OBJECTIF ÉNONCÉ 1: Selon l'extrait sur le captage du carbone dans un gratte-ciel de Manhattan, pourquoi est-il urgent de réduire les émissions des immeubles à New York ? Répondez en une à trois phrases.

Mar 19, 2023Mar 19, 2023

NEW YORK (AP) – De l'extérieur, le gratte-ciel résidentiel de l'Upper West Side de Manhattan ressemble à peu près à n'importe quel autre immeuble de luxe : un portier accueille les visiteurs dans un hall spacieux orné de tapisserie et de marbre.

Pourtant, juste en dessous, au sous-sol, se trouve un ensemble d'équipements inhabituel qu'aucun autre bâtiment de New York - en fait peu dans le monde - ne peut revendiquer. Dans un effort pour réduire considérablement les émissions du bâtiment de 30 étages, les propriétaires ont installé un labyrinthe de tuyaux et de réservoirs torsadés qui collectent le dioxyde de carbone des énormes chaudières à gaz du sous-sol avant qu'il n'aille dans la cheminée et ne soit rejeté dans l'air.

L'objectif est d'empêcher ce gaz qui réchauffe le climat de pénétrer dans l'atmosphère. Et il y a un besoin urgent de réduire les émissions de gratte-ciel comme ceux-ci dans une ville aussi verticale. Les bâtiments sont de loin la plus grande source d'émissions de gaz à effet de serre ici, environ les deux tiers, selon le service des bâtiments de la ville.

Les bâtiments de l'État de New York émettent également plus de pollution atmosphérique que ceux de tout autre État.

LISTING FOURNI:

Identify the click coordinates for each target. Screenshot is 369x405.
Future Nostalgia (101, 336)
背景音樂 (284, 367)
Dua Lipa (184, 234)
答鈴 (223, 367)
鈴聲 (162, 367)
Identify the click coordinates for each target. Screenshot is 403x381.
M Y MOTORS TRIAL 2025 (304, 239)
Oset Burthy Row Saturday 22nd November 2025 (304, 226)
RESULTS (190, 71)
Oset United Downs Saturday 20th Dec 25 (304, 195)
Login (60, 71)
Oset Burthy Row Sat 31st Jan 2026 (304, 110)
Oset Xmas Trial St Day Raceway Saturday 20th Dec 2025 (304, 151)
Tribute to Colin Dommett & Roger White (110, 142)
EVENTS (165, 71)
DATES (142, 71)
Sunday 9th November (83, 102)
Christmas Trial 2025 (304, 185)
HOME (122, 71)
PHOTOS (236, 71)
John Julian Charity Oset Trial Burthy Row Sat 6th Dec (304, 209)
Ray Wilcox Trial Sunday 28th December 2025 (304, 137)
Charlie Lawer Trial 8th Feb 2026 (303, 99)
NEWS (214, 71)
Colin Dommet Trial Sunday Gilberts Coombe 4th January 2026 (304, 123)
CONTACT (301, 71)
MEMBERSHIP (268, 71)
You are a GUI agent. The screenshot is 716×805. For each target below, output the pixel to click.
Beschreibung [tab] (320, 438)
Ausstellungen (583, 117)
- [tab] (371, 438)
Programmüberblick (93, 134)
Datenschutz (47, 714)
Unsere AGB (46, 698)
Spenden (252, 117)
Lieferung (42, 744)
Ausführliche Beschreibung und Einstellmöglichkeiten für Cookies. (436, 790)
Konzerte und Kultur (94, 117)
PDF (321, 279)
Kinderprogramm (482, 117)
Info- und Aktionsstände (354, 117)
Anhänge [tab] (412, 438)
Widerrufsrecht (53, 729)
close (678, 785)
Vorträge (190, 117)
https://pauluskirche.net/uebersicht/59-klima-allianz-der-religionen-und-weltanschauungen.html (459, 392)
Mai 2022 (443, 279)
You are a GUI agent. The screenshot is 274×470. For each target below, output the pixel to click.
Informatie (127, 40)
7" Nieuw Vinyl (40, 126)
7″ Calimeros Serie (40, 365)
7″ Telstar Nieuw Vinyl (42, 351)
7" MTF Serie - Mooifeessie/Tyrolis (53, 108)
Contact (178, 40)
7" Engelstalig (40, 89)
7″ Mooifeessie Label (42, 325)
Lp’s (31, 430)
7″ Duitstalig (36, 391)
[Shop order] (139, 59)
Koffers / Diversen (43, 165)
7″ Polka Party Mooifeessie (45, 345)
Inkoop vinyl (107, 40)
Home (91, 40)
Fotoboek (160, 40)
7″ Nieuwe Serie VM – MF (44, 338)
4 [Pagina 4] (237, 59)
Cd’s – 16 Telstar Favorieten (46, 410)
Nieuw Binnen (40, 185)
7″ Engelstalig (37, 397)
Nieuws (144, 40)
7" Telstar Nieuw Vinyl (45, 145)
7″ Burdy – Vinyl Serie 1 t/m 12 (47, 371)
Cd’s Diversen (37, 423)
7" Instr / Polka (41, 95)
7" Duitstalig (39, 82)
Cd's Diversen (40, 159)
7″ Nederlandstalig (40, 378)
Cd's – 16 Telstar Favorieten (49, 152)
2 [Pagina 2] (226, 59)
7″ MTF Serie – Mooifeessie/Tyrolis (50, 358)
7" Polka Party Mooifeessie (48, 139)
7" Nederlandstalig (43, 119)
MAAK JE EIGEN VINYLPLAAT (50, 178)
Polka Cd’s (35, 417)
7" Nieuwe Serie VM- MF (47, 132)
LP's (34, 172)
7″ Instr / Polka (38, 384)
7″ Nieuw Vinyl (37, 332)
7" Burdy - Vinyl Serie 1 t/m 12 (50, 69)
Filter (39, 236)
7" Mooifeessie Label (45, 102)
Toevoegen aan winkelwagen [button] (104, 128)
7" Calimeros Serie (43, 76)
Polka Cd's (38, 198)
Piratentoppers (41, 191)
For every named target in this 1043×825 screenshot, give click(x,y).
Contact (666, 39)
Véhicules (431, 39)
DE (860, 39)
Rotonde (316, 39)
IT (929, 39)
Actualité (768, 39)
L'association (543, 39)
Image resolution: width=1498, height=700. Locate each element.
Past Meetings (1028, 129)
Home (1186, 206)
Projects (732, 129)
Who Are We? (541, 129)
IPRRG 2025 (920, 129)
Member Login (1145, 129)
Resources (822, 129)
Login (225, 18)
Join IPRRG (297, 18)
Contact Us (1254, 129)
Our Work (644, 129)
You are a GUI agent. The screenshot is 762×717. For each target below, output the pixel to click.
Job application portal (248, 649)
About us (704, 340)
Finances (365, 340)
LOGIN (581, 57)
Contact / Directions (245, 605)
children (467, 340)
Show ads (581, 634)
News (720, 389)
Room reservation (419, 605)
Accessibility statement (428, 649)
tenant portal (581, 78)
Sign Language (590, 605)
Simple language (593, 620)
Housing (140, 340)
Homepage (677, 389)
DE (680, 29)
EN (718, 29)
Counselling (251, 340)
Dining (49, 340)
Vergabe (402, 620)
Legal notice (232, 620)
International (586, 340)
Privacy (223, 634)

OBJECTIF ÉNONCÉ 2: Mettez à jour le passage du listing qui va de la ligne contenant « You are a GUI agent. The screenshot is 762×717. » jusqu'à la fin du listing, ces deux limites comprises, en remplaçant « Room reservation » par « Room booking ». Ne changez rien d'autre et ne redonnez que ces lignes.

RÉSULTAT ATTENDU 1: Il est urgent de réduire les émissions des gratte-ciel dans une ville aussi verticale, car les bâtiments y sont de loin la plus grande source d'émissions de gaz à effet de serre. D'après le service des bâtiments de la ville, ils représentent environ les deux tiers de ces émissions.

RÉSULTAT ATTENDU 2:
You are a GUI agent. The screenshot is 762×717. For each target below, output the pixel to click.
Job application portal (248, 649)
About us (704, 340)
Finances (365, 340)
LOGIN (581, 57)
Contact / Directions (245, 605)
children (467, 340)
Show ads (581, 634)
News (720, 389)
Room booking (419, 605)
Accessibility statement (428, 649)
tenant portal (581, 78)
Sign Language (590, 605)
Simple language (593, 620)
Housing (140, 340)
Homepage (677, 389)
DE (680, 29)
EN (718, 29)
Counselling (251, 340)
Dining (49, 340)
Vergabe (402, 620)
Legal notice (232, 620)
International (586, 340)
Privacy (223, 634)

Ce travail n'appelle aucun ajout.